Some parents, such as myself do say something. My 10 year old son wore a small 1/2″ gold cross to school. One day he came home and told me the teacher walked up to him, lifted the cross, and said, frowning, “Hmmm. You don’t see that much anymore” which of course singled him out. I asked my son if wearing the cross was going to make him feel uncomfortable, and he said he wanted to continue to wear it. He didn’t care if he stood out. I eventually had to have him switched out of this class midterm by threatening to sue the board of Ed. He had been sitting at lunch while a group of boys were talking about a video game where you rape a girl to gain points. He objected and told the boys that this very improper because there were girls at the table. The lunch monitor heard the commotion and these five boys were hauled in front of the principal. Instead of my son being commended, his teacher was angry with him. She backed him against a wall, and said, “Why can’t you mind your own business? They weren’t hurting you? Why do you have to cause trouble and more work for me.” Yes, you read this correctly. This was a female teacher. The left is not immoral. I now believe they are amoral. They have thrown the baby out with the bath water. Unless you have a child that tells you these things, you would have no idea of what is really going on in our schools.
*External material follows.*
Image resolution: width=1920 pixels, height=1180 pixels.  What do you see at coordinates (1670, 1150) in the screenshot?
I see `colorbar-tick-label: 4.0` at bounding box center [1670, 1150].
As a Christian parent, I have every intention of enrolling my son at Liberty. I went to Seton Hall, thinking it would be conservative, being a private Catholic College, and I was sadly mistaken.
Good job in standing up for what’s right! Like it or not, the conservative side has to engage in active resistance. Simply complaining (about the schools, the culture, the government, etc.) just isn’t enough.
@ Maslonka: At the elementary school in my area there are teachers who say to question your parents. One of the past choir members in my local parish, a grandmother, spoke of this and the results weren’t good for her daughter. The parents had an argument with the child to which the child countered back some rhetoric said by the teachers. The parents ended up frustrated. She didn’t say if anything was said to the teachers, but I guess they got away scot-free and the damage has been done. This is the same tactic and destruction university professors have employed when campus riots surface – they’re rarely to be found while their foot soldiers do the work.
Mr. Frohnen is right, but he does not even intimate the more profound layer of problems created by the imbalance between Left and Right at American universities (which leads to a similar imbalance in high schools). Scholars who owe their humanistic education exclusively to leftist thinkers usually display total deafness when it comes to such synthesizing concepts as God, soul, spirit, etc. Derrida once confessed that his aim was to erase these concepts from human consciousness and memory. Leftist thinkers abhor essentialism and have almost succeeded in erasing any references to it from scholarship that appears in major humanities journals. It is not just the references to a God that are banned: any kind of essentialism is looked upon with suspicion unless words generated by it appear in quotation marks. Nominalism has gained ground steadily since the Enlightenment and is now considered the only acceptable meta-methodology of humanistic studies. So it is not simply the fact that conservative scholars lack friends to go to lunch with; their discourse is incomprehensible to those who have long poured old-fashioned realism out with the bath water.